**Task details:** Write the data out again so that it matches word for word.
---------- Data under study ----------
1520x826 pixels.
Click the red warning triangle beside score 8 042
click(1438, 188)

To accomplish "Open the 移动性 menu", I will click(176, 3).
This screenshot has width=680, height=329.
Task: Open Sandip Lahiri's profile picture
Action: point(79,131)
----------
**Your response:**
1520x826 pixels.
Click the red warning triangle beside score 8 042
click(1438, 188)

To accomplish "Open the 移动性 menu", I will click(176, 3).
This screenshot has width=680, height=329.
Task: Open Sandip Lahiri's profile picture
Action: point(79,131)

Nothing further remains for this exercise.